How to create a large-area visible-light invisibility cloak

Harry Potter-style cloaking finally possible
April 7, 2014

Negative-index metamaterial (11 layers) transferred to a glass substrate by nanotransfer printing (insert: enlarged view) (credit: Li Gao et al./Advanced Optical Materials)

University of Central Florida (UCF) scientists have created the first large-area metamaterial (cloaking material) for the visible-light spectral range*.

Controlling and bending light around an object so it appears invisible to the naked eye is the theory behind fictional invisibility cloaks. But so far, cloaking has been mainly limited to the microwave region or to micron-scale (millionths of a meter) objects in the visible-light region.

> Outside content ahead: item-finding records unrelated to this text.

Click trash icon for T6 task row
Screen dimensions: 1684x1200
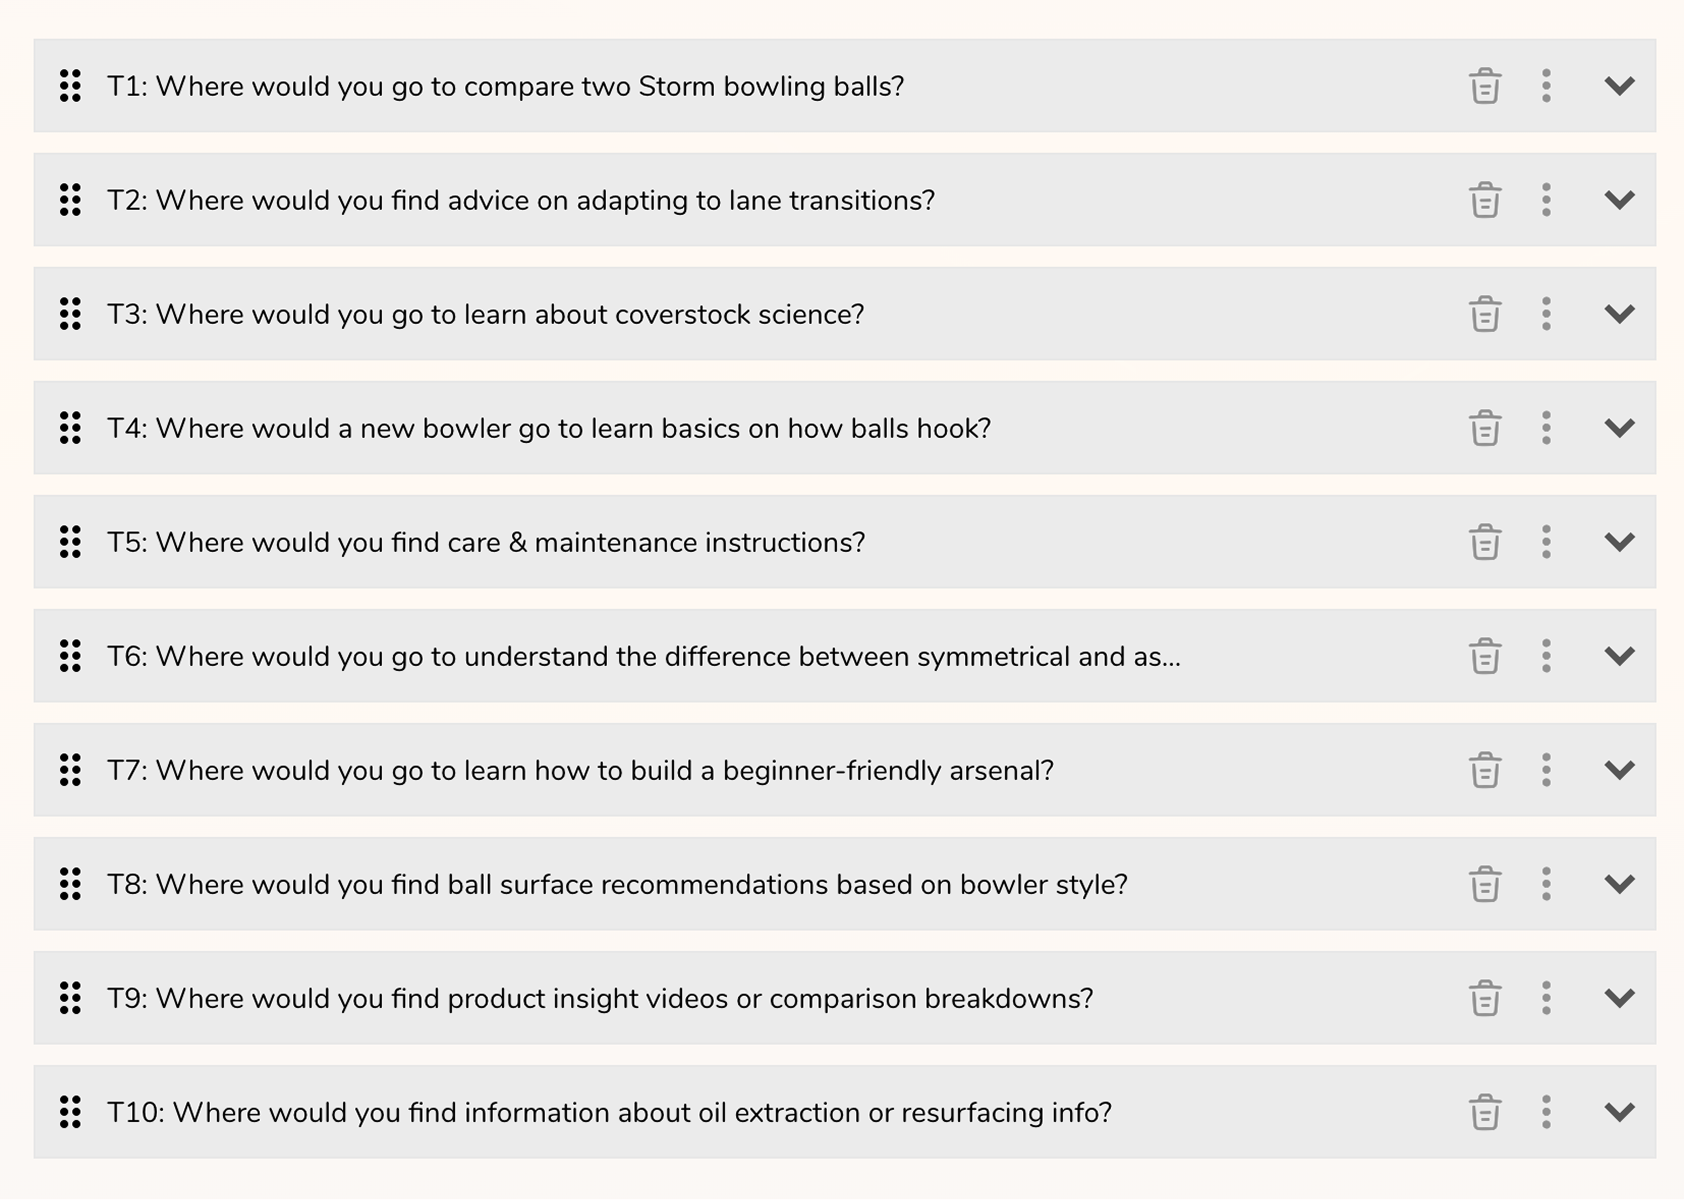(x=1485, y=656)
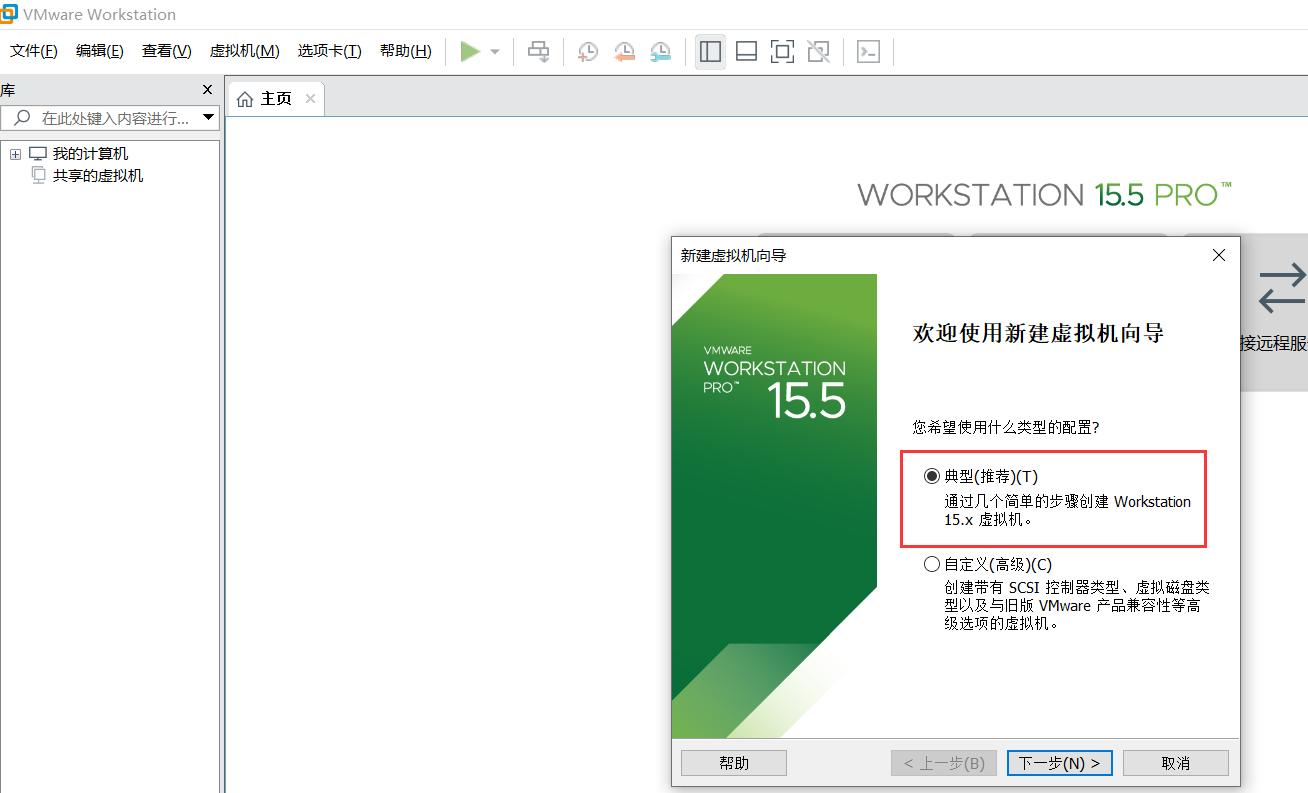Click the 下一步(N) button
Screen dimensions: 1308x793
click(x=1059, y=762)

But UCF assistant professor Debashis Chanda and fellow optical and nanotech experts were able to achieve visible-light cloaking over a large area by using a multilayer 3-D open-mesh (fishnet) metamaterial to control the material’s refractive index** and thus control bending of light.

To create the material, they used a nanotransfer printing technique that creates metal/dielectric composite films. These are stacked in a 3-D architecture to achieve nanoscale patterns for operation in the visible spectral range. Control of electromagnetic resonances over the 3-D space by structural manipulation allows precise control over propagation of light.

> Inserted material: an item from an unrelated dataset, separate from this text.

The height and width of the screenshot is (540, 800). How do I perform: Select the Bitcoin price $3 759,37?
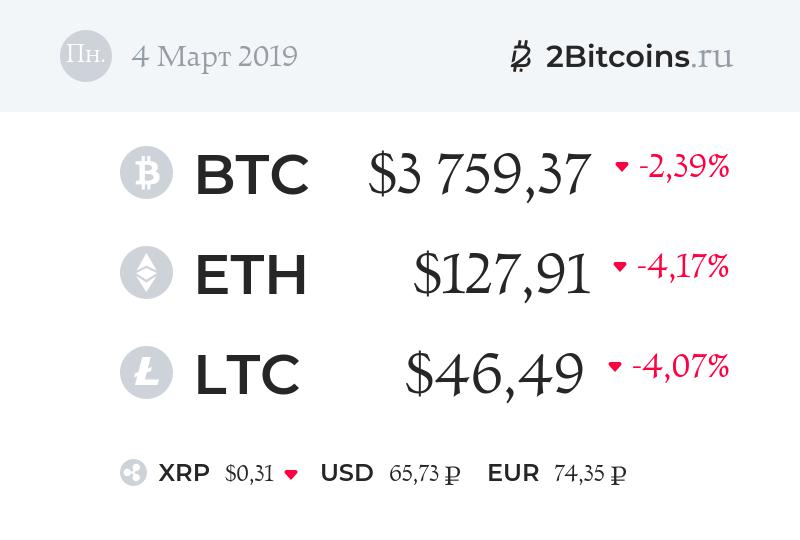pyautogui.click(x=479, y=175)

Metamaterial cloaking for fighter jets

By improving the technique, the team hopes to be able to create larger pieces of the material with engineered optical properties, which would make real-life-device applications possible (the sample they created covers about 4 square centimeters). For example, the team could develop large-area metamaterial absorbers that would enable fighter jets to remain invisible from detection systems.

“This is the first demonstration of large-area metamaterial working in the visible spectral range,” Chandra told KurzweilAI. “Further funding will be required for specific device development.”

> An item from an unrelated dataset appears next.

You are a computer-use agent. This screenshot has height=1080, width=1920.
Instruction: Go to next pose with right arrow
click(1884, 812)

The University of Illinois, Sandia National Laboratories, and Photronics Inc. were also involved in the study.

* Visible light wavelengths are in the range of about 400 (violet) to 700 nm (red). Infrared, terahertz, and microwave have longer wavelengths, allowing for larger metamaterials to function with light in those spectral regions.

Visible-light spectrum (credit: Wikimedia Commons)

** The refractive index of a material is a measure of how much light is bent, or refracted, when entering a material. Metamaterials have a negative refractive index, meaning light is bent so as to make the material invisible over a specific range of wavelengths.

Abstract of Advanced Optical Materials paper

J. A. Rogers, D. Chanda, and co-workers use a nanotransfer printing technique to fabricate large-area visible 3D negative index metamaterials. Alternating silver and dielectric layers are printed over a large area on a flexible substrate, and deposition conditions are introduced such that nearly ideal geometries with excellent optical properties are obtained.